[What you are asked to do] Please repeat the records below exactly, skipping any pictures.
====== Data listing ======
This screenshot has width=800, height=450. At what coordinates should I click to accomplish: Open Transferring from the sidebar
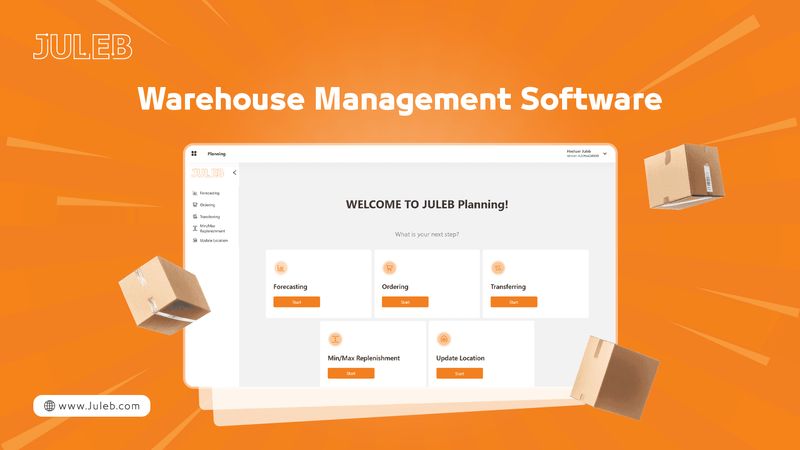209,217
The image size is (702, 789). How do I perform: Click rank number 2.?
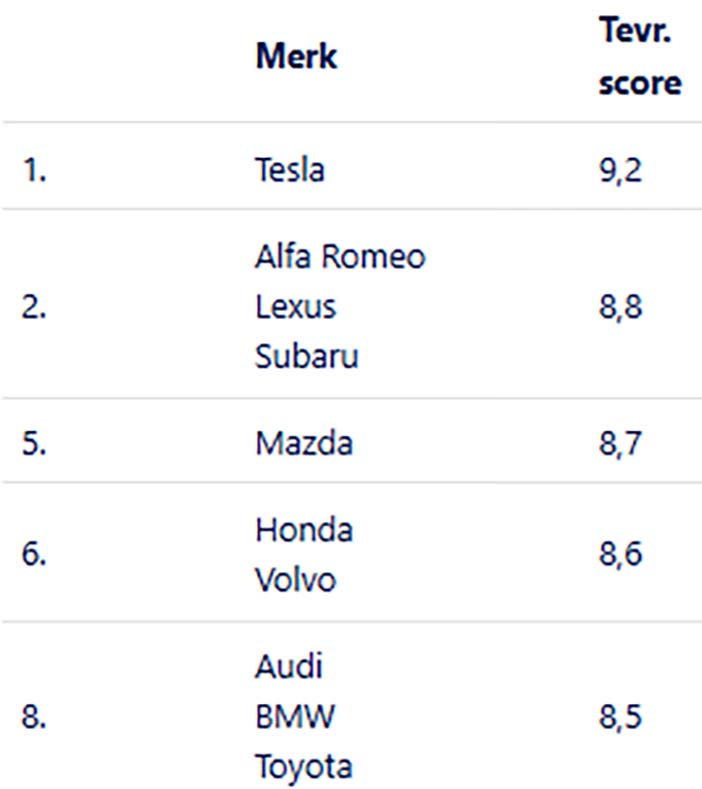34,306
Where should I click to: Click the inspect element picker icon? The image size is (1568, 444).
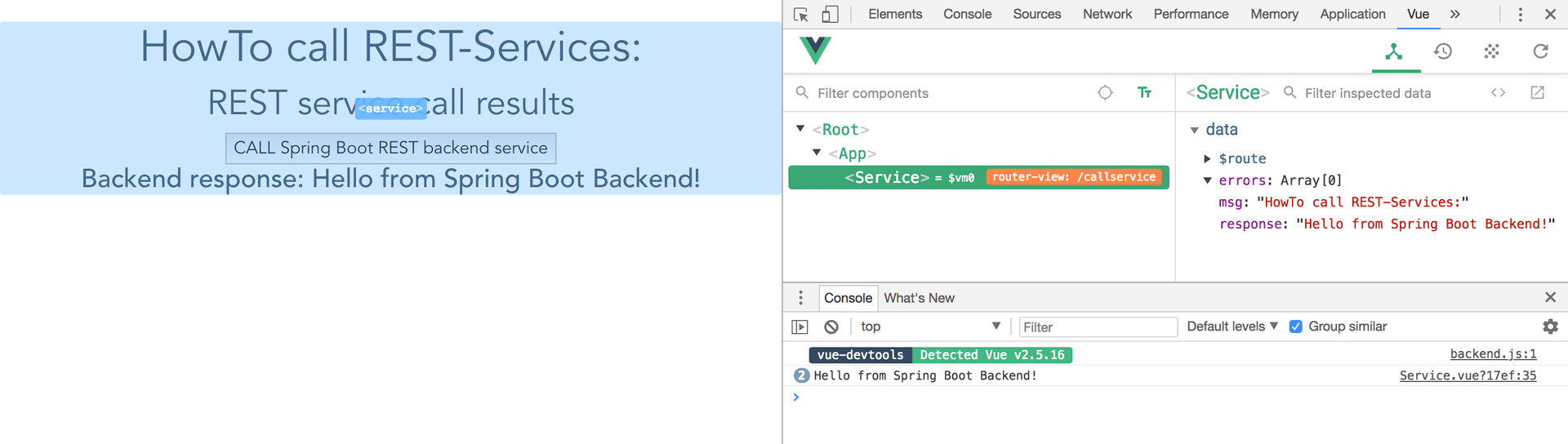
======
[Task response]
This screenshot has width=800, height=450. At what coordinates should I click to accomplish: Open Transferring from the sidebar
209,217
The image size is (702, 789). How do I perform: Click rank number 2.?
34,306
Where should I click to: Click the inspect element picker icon? The image size is (1568, 444).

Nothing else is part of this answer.